• **Stored items**:
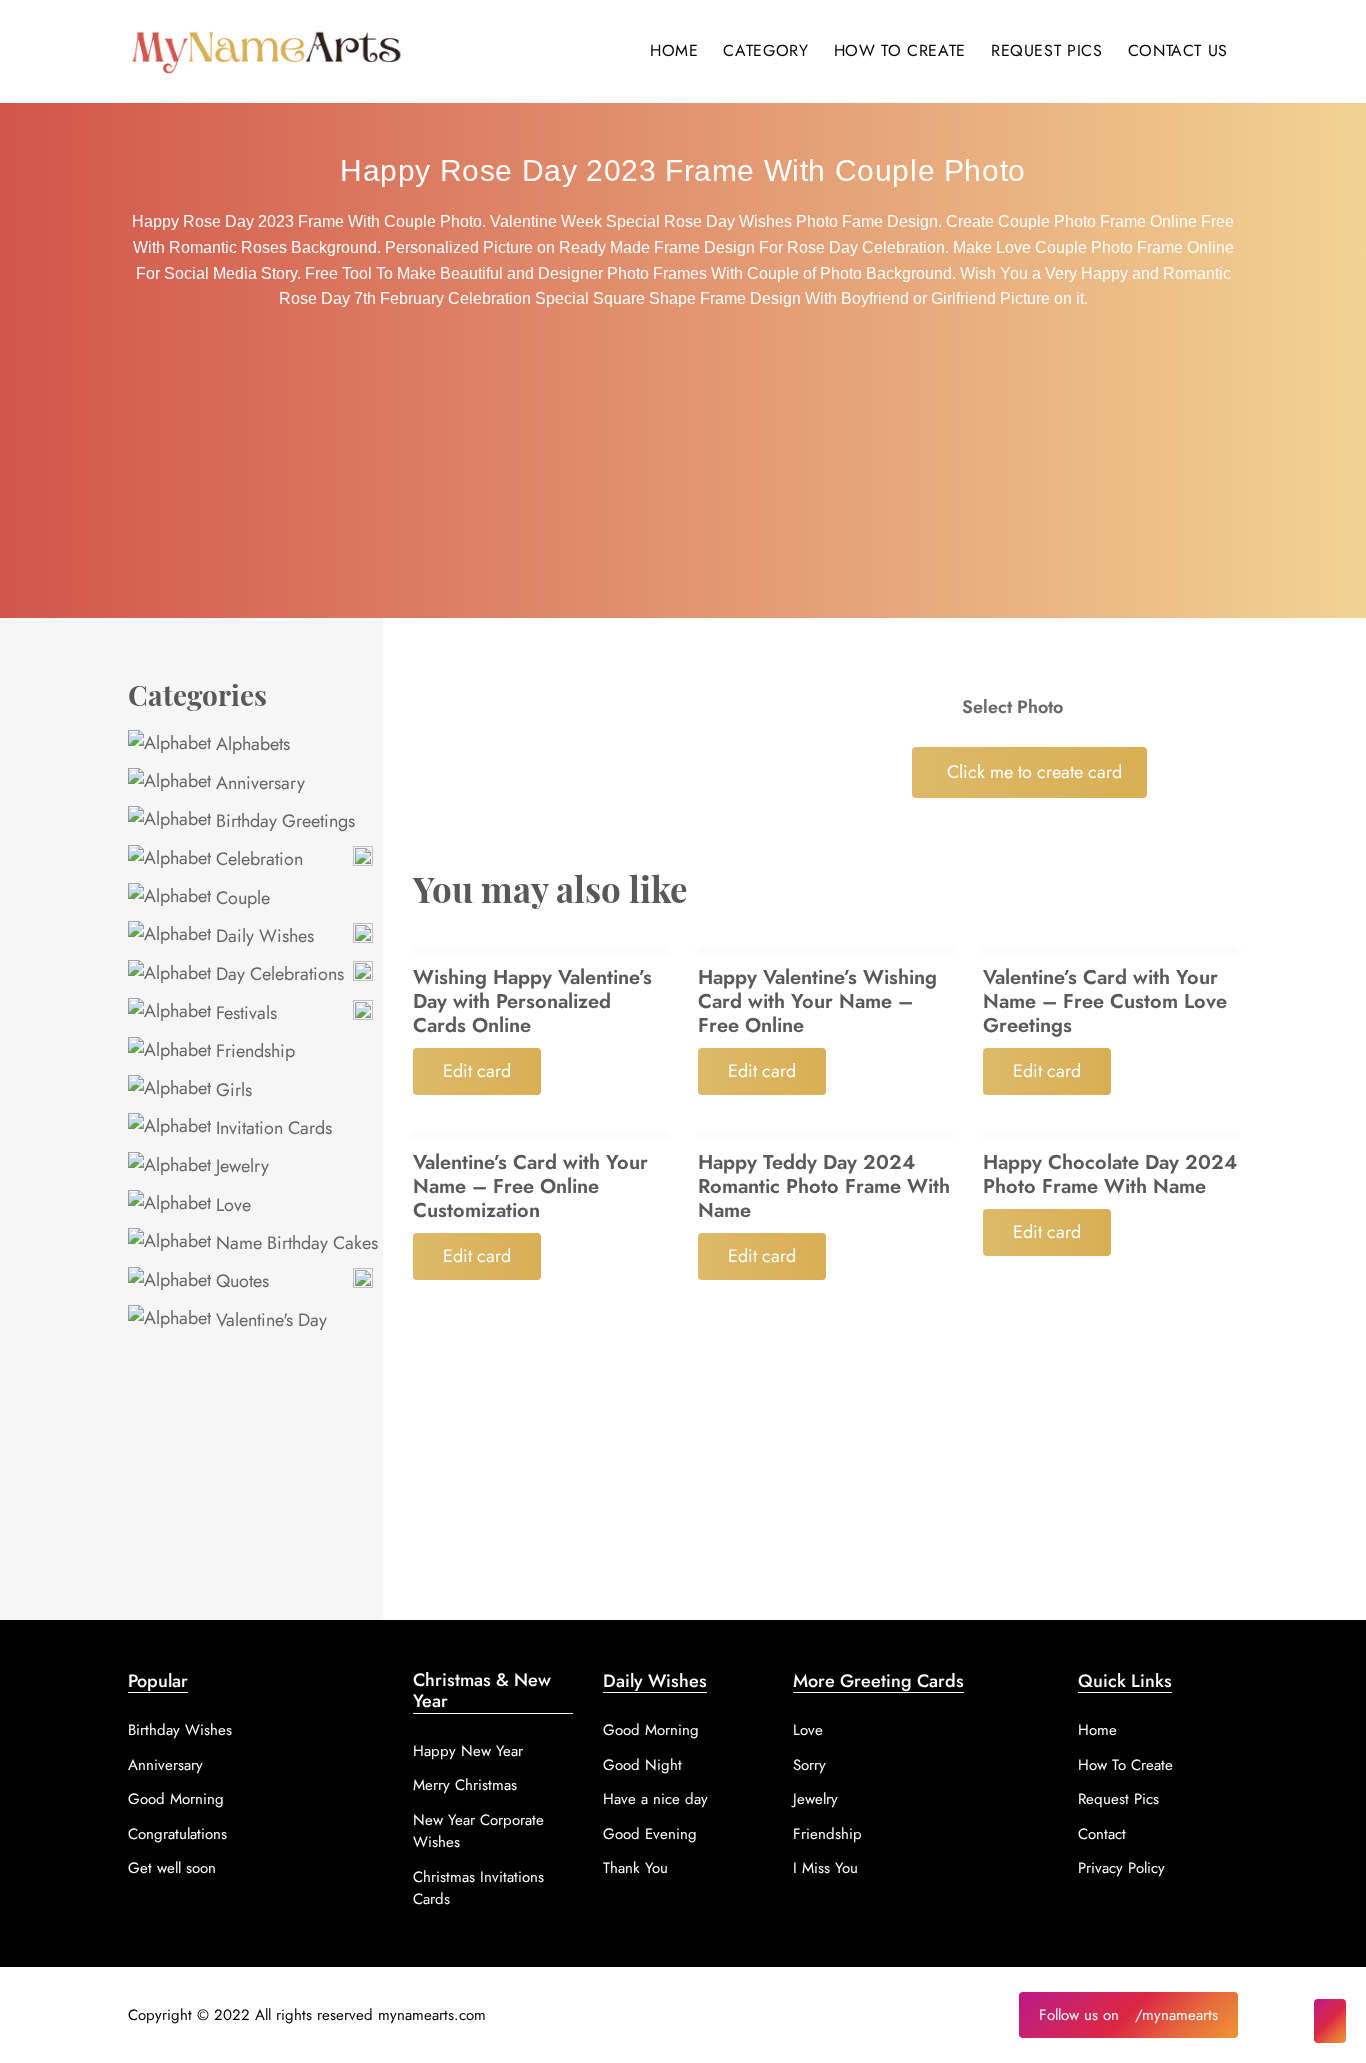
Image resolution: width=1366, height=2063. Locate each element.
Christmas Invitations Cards (478, 1888)
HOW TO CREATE (900, 50)
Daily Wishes (262, 936)
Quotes (240, 1281)
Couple (240, 898)
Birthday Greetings (283, 821)
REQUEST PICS (1047, 50)
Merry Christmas (465, 1785)
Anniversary (258, 783)
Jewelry (240, 1166)
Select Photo (1012, 707)
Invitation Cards (271, 1128)
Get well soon (172, 1868)
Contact (1102, 1834)
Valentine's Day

• **What is needed**:
Give back all of the data exactly, but not the pictures.

• **Output**:
Image resolution: width=1366, height=2063. Locate each element.
Christmas Invitations Cards (478, 1888)
HOW TO CREATE (900, 50)
Daily Wishes (262, 936)
Quotes (240, 1281)
Couple (240, 898)
Birthday Greetings (283, 821)
REQUEST PICS (1047, 50)
Merry Christmas (465, 1785)
Anniversary (258, 783)
Jewelry (240, 1166)
Select Photo (1012, 707)
Invitation Cards (271, 1128)
Get well soon (172, 1868)
Contact (1102, 1834)
Valentine's Day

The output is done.